Perhaps the simplest way to explain what “Maundy” means is to say that the word comes from the same Latin root as the word “mandate.” It refers to the Lord’s “command” to his followers. “Which command,” you ask? Traditionally, this one:
A new command I give you: Love one another. As I have loved you, so you must love one another. (John 13:34, NIV)This may seem confusing to some, because if you look up the context of this passage, you'll find that these words are not spoken in the context of Jesus’ last supper as we commonly understand it. Although there is a meal involved (and bread is specifically mentioned), and the chapter does suggest that Judas is about to betray Jesus, the usual statements about the bread and the wine being Jesus’ body and blood aren’t here at all (the gospel of John does have teaching about eating Jesus’ flesh and drinking his blood, but it’s in a totally different context). Instead, the meal is accompanied by a scene where Jesus washes the feet of his disciples.
In my experience, the foot washing sequence has been neglected in favor of the bread and wine, and although I’ve seen efforts to reclaim foot washing as a part of the Maundy Thursday observance, this seems to be “optional,” whereas Communion (or the Eucharist, or the Last Supper, or some other name depending on one’s tradition) is the focal point.
This brings us back to the question of “which command” of Jesus is behind Maundy Thursday. If the Last Supper is the focal point, the command that is most likely emphasized is “do this in remembrance of me.” Remembering Jesus is a good thing, but it’s rather vague in terms of suggesting a response. It runs the risk of reinforcing the dominant individualistic mindset of so much of American Evangelicalism. Does our remembering Jesus mean anything to anyone else? A focus on the foot washing is more likely to emphasize Jesus’ command that we should love one another. Perhaps one can argue that this is vague, as well. How should we love one another? We may have shifted our attention from ourselves and onto others, but how do we show our love?
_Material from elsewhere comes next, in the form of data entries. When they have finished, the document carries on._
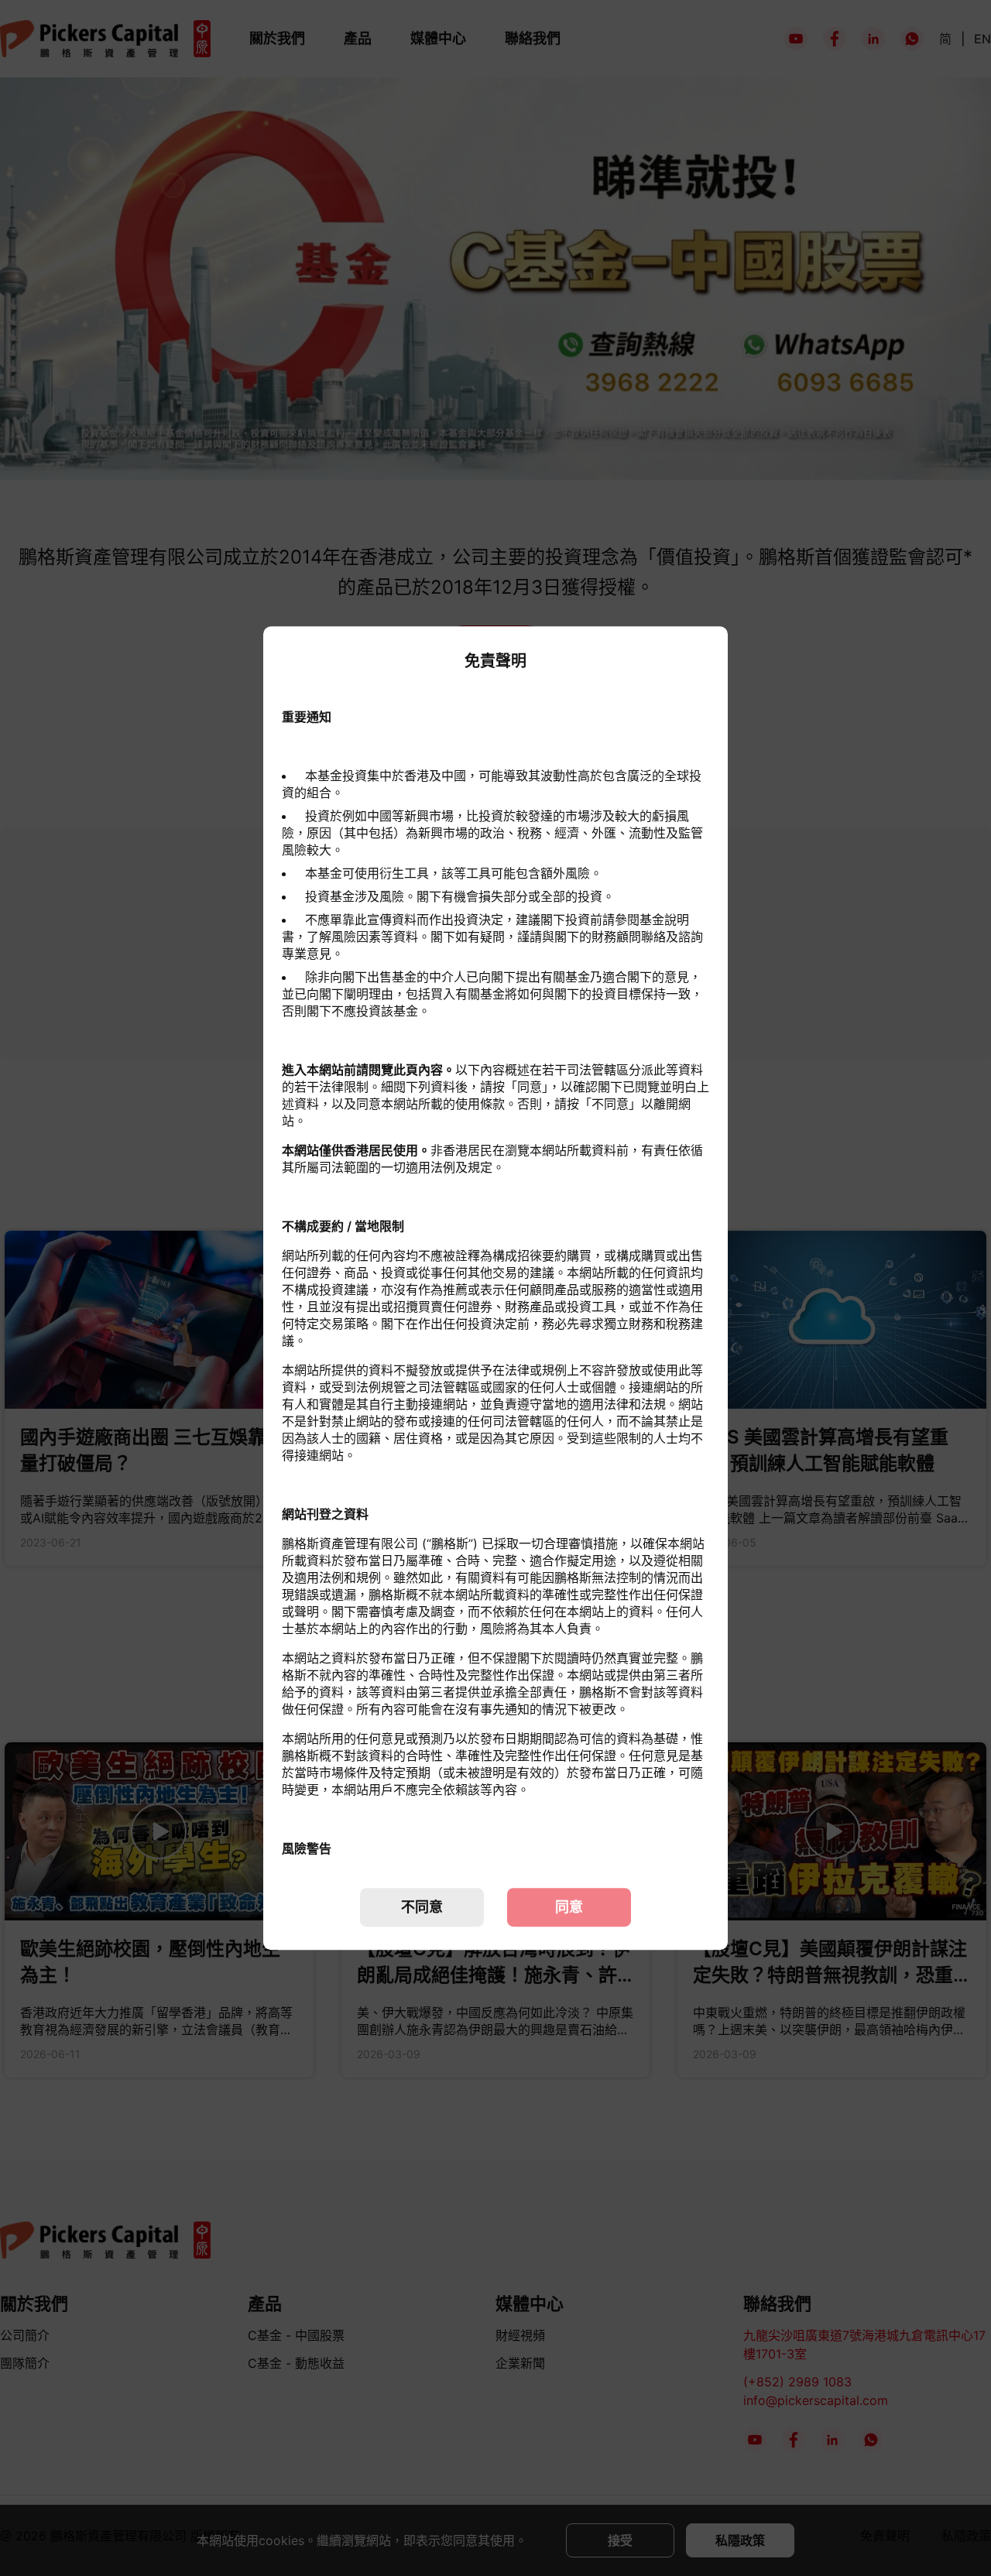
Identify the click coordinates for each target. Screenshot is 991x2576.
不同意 (422, 1907)
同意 (569, 1907)
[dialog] (495, 1288)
I’m sure that there are many, many answers to that question, but the context of the passage at least gives us an example from which to start. We can love others by washing their feet. If a literal foot washing perhaps doesn’t mean the same thing to us as it would have done to people who walked everywhere they went via dirty roads, it shouldn’t be too hard to think about possible ways in which we can meet similar needs of people today, and thus show Jesus’ love for them through our actions.
And in doing this, we're obeying the command to "remember" Jesus, as well. Seems like a win-win.